Lech Walesa, who won the Nobel Peace prize for his work with the Polish Solidarity labor movement, recalled cutting short her interview in the early 1980s. “She was a great writer, a great journalist, but she used some sort of shortcuts in thinking,” Walesa said.

Fallaci once described journalism as “a moral commitment. It’s courage, it’s culture.”

She also wrestled with existential questions like why women decide to have children and turned her musings into best sellers, including the 1975 “Letter to a Child Never Born.”

Opinionated on America
She expressed frustration about what she called Americans’ lack of knowledge about life outside their borders, but still professed preferring life in America to that in Italy. She divided her time between Tuscany and a book-filled apartment in Manhattan.

While many in Europe were questioning U.S. policy after the Sept. 11 attacks, Fallaci made a stinging indictment of Muslim immigrants and Italian ambivalence toward America.

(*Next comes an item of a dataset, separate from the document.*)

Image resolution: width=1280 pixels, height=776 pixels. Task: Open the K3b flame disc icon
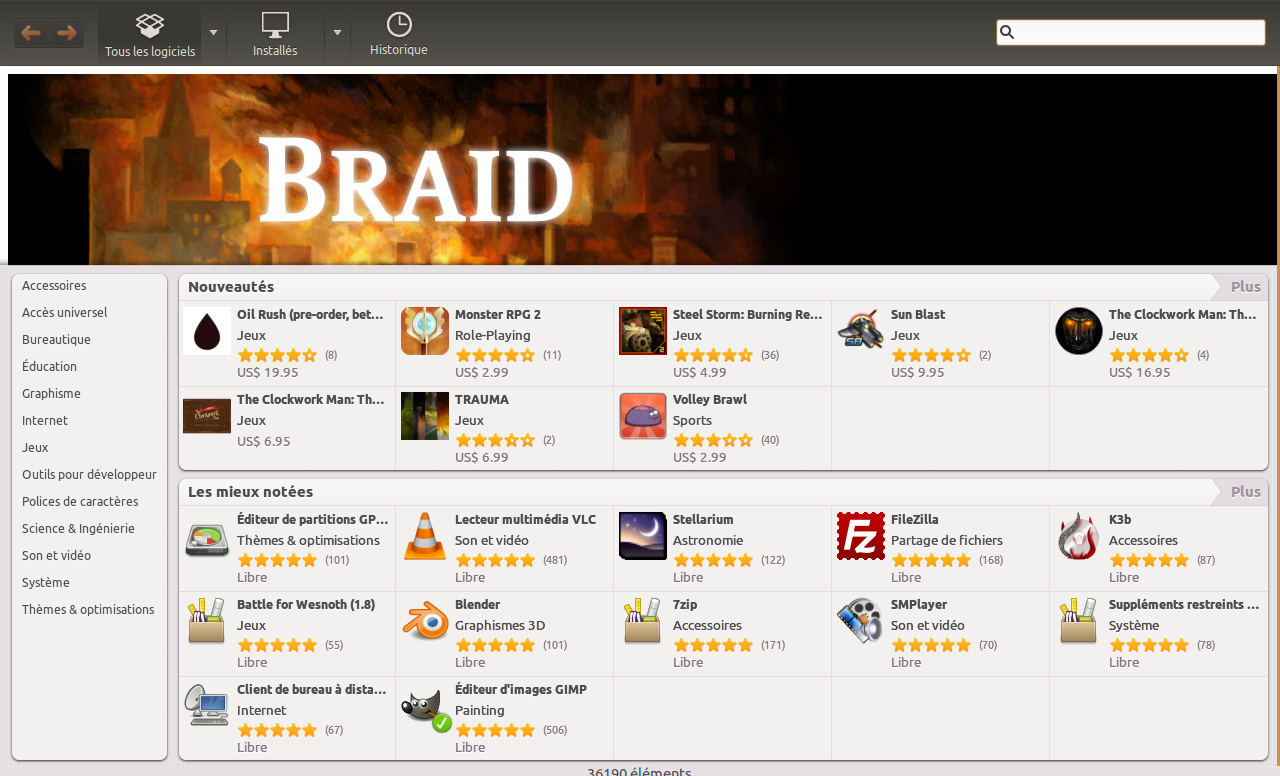point(1079,536)
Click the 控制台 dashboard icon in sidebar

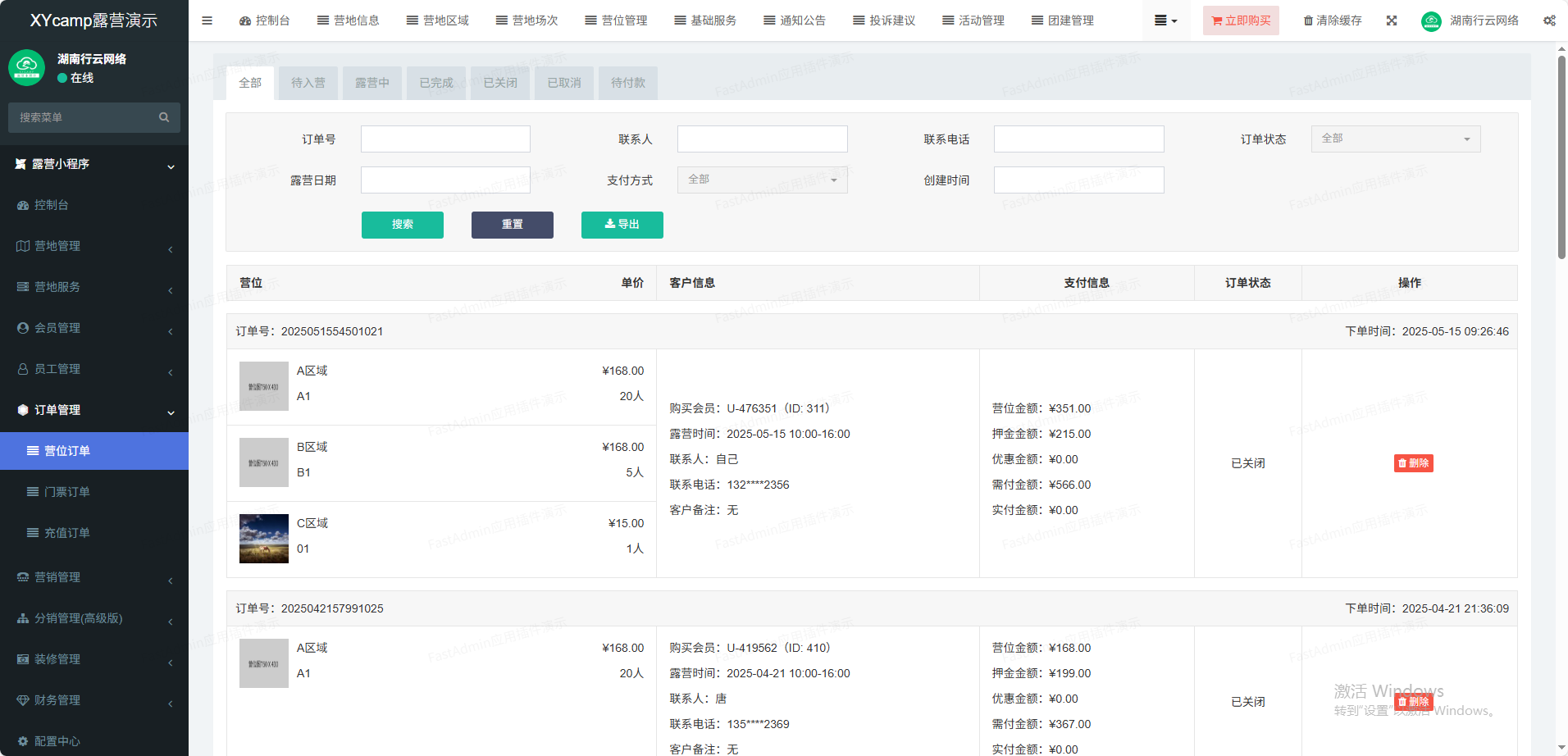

In a front-page essay in Corriere della Sera, Fallaci wrote: “I don’t go around singing ‘Our Father’ and ‘Hail Mary’ in front of Muhammad’s tomb.”

“She interpreted the discomfort of Western modernity, perhaps at times with tones you couldn’t share, but certainly she interpreted it, and luckily there was someone to interpret it,” said Ferruccio De Bortoli, Corriere’s editor at the time.

Fallaci took the Catholic Church to task for being what she considered too weak before the Muslim world. But she praised Pope Benedict XVI for urging Europeans to value their Christian roots and had a private audience with him at the papal summer residence in Castel Gandolfo.

“I am an atheist, and if an atheist and a pope think the same things, there must be something true,” Fallaci told The Wall Street Journal in a recent interview.

Fallaci never married and had no children. A nephew, Edoardo, told reporters in Florence that no wake or funeral service was planned.